Copy the entries that follow, exactly and completely.
--- START ---
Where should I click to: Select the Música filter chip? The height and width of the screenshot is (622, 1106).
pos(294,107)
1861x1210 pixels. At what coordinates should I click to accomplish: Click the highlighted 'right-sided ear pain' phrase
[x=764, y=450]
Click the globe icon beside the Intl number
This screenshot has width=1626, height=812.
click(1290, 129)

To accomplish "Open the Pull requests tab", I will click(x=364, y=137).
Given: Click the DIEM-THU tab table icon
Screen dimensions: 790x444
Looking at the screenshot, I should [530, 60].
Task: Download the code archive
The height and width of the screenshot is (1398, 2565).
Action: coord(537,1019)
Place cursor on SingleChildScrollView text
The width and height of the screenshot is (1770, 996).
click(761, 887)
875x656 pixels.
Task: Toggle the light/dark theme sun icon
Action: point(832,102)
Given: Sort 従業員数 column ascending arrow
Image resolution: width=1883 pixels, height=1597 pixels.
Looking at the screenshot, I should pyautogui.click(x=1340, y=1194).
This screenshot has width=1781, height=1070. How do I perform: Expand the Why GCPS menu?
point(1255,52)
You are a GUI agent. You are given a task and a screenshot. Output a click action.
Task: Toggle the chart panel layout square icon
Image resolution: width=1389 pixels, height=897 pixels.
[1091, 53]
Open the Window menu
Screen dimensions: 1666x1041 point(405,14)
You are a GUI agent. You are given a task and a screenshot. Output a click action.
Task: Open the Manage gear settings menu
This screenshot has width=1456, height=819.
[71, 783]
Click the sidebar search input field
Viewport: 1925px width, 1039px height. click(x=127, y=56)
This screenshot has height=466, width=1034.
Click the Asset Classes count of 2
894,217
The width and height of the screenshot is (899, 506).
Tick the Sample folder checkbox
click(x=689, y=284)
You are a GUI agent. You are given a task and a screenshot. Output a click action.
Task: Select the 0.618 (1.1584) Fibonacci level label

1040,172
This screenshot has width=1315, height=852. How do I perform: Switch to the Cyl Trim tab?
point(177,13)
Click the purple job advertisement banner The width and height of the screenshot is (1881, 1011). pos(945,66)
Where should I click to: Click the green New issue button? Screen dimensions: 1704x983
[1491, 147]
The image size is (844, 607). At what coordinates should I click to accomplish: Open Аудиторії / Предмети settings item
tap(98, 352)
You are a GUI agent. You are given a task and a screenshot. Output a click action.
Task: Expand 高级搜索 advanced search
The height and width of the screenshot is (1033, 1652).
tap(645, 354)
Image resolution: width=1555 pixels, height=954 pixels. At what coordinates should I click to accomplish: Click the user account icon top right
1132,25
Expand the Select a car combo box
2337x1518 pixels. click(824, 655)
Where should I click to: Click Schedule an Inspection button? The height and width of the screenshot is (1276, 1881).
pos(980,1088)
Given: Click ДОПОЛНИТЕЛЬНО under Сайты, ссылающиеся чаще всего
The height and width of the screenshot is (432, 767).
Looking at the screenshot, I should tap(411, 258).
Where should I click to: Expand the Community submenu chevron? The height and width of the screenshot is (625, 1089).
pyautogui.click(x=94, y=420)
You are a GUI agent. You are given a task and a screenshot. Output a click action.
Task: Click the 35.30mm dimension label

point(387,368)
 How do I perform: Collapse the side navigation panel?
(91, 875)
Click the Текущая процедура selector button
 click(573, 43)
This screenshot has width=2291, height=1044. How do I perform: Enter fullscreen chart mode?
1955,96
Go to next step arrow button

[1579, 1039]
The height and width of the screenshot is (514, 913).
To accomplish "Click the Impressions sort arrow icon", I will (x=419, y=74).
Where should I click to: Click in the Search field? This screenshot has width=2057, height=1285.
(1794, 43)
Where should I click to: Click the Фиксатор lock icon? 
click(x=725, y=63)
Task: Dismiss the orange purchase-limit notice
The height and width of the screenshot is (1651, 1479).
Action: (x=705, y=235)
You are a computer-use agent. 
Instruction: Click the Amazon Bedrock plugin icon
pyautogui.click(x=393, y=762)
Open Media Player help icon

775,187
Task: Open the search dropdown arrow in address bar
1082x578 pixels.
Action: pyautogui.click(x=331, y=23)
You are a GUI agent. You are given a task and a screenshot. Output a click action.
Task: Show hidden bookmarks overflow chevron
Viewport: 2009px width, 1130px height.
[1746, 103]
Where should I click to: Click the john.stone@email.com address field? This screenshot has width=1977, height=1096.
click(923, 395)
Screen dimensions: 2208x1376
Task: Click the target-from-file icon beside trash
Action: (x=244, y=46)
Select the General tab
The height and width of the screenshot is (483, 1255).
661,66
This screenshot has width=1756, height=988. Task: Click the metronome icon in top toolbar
--- END ---
▶ [Answer space]
Where should I click to: Select the Música filter chip? The height and width of the screenshot is (622, 1106).
pos(294,107)
1861x1210 pixels. At what coordinates should I click to accomplish: Click the highlighted 'right-sided ear pain' phrase
[x=764, y=450]
Click the globe icon beside the Intl number
This screenshot has width=1626, height=812.
click(1290, 129)

To accomplish "Open the Pull requests tab", I will click(x=364, y=137).
Given: Click the DIEM-THU tab table icon
Screen dimensions: 790x444
Looking at the screenshot, I should [530, 60].
Task: Download the code archive
The height and width of the screenshot is (1398, 2565).
Action: coord(537,1019)
Place cursor on SingleChildScrollView text
The width and height of the screenshot is (1770, 996).
click(761, 887)
875x656 pixels.
Task: Toggle the light/dark theme sun icon
Action: point(832,102)
Given: Sort 従業員数 column ascending arrow
Image resolution: width=1883 pixels, height=1597 pixels.
Looking at the screenshot, I should pyautogui.click(x=1340, y=1194).
This screenshot has width=1781, height=1070. How do I perform: Expand the Why GCPS menu?
point(1255,52)
You are a GUI agent. You are given a task and a screenshot. Output a click action.
Task: Toggle the chart panel layout square icon
Image resolution: width=1389 pixels, height=897 pixels.
[1091, 53]
Open the Window menu
Screen dimensions: 1666x1041 point(405,14)
You are a GUI agent. You are given a task and a screenshot. Output a click action.
Task: Open the Manage gear settings menu
This screenshot has width=1456, height=819.
[71, 783]
Click the sidebar search input field
Viewport: 1925px width, 1039px height. click(x=127, y=56)
This screenshot has height=466, width=1034.
Click the Asset Classes count of 2
894,217
The width and height of the screenshot is (899, 506).
Tick the Sample folder checkbox
click(x=689, y=284)
You are a GUI agent. You are given a task and a screenshot. Output a click action.
Task: Select the 0.618 (1.1584) Fibonacci level label

1040,172
This screenshot has width=1315, height=852. How do I perform: Switch to the Cyl Trim tab?
point(177,13)
Click the purple job advertisement banner The width and height of the screenshot is (1881, 1011). pos(945,66)
Where should I click to: Click the green New issue button? Screen dimensions: 1704x983
[1491, 147]
The image size is (844, 607). At what coordinates should I click to accomplish: Open Аудиторії / Предмети settings item
tap(98, 352)
You are a GUI agent. You are given a task and a screenshot. Output a click action.
Task: Expand 高级搜索 advanced search
The height and width of the screenshot is (1033, 1652).
tap(645, 354)
Image resolution: width=1555 pixels, height=954 pixels. At what coordinates should I click to accomplish: Click the user account icon top right
1132,25
Expand the Select a car combo box
2337x1518 pixels. click(824, 655)
Where should I click to: Click Schedule an Inspection button? The height and width of the screenshot is (1276, 1881).
pos(980,1088)
Given: Click ДОПОЛНИТЕЛЬНО under Сайты, ссылающиеся чаще всего
The height and width of the screenshot is (432, 767).
Looking at the screenshot, I should tap(411, 258).
Where should I click to: Expand the Community submenu chevron? The height and width of the screenshot is (625, 1089).
pyautogui.click(x=94, y=420)
You are a GUI agent. You are given a task and a screenshot. Output a click action.
Task: Click the 35.30mm dimension label

point(387,368)
 How do I perform: Collapse the side navigation panel?
(91, 875)
Click the Текущая процедура selector button
 click(573, 43)
This screenshot has width=2291, height=1044. How do I perform: Enter fullscreen chart mode?
1955,96
Go to next step arrow button

[1579, 1039]
The height and width of the screenshot is (514, 913).
To accomplish "Click the Impressions sort arrow icon", I will (x=419, y=74).
Where should I click to: Click in the Search field? This screenshot has width=2057, height=1285.
(1794, 43)
Where should I click to: Click the Фиксатор lock icon? 
click(x=725, y=63)
Task: Dismiss the orange purchase-limit notice
The height and width of the screenshot is (1651, 1479).
Action: (x=705, y=235)
You are a computer-use agent. 
Instruction: Click the Amazon Bedrock plugin icon
pyautogui.click(x=393, y=762)
Open Media Player help icon

775,187
Task: Open the search dropdown arrow in address bar
1082x578 pixels.
Action: pyautogui.click(x=331, y=23)
You are a GUI agent. You are given a task and a screenshot. Output a click action.
Task: Show hidden bookmarks overflow chevron
Viewport: 2009px width, 1130px height.
[1746, 103]
Where should I click to: Click the john.stone@email.com address field? This screenshot has width=1977, height=1096.
click(923, 395)
Screen dimensions: 2208x1376
Task: Click the target-from-file icon beside trash
Action: (x=244, y=46)
Select the General tab
The height and width of the screenshot is (483, 1255).
661,66
This screenshot has width=1756, height=988. Task: Click the metronome icon in top toolbar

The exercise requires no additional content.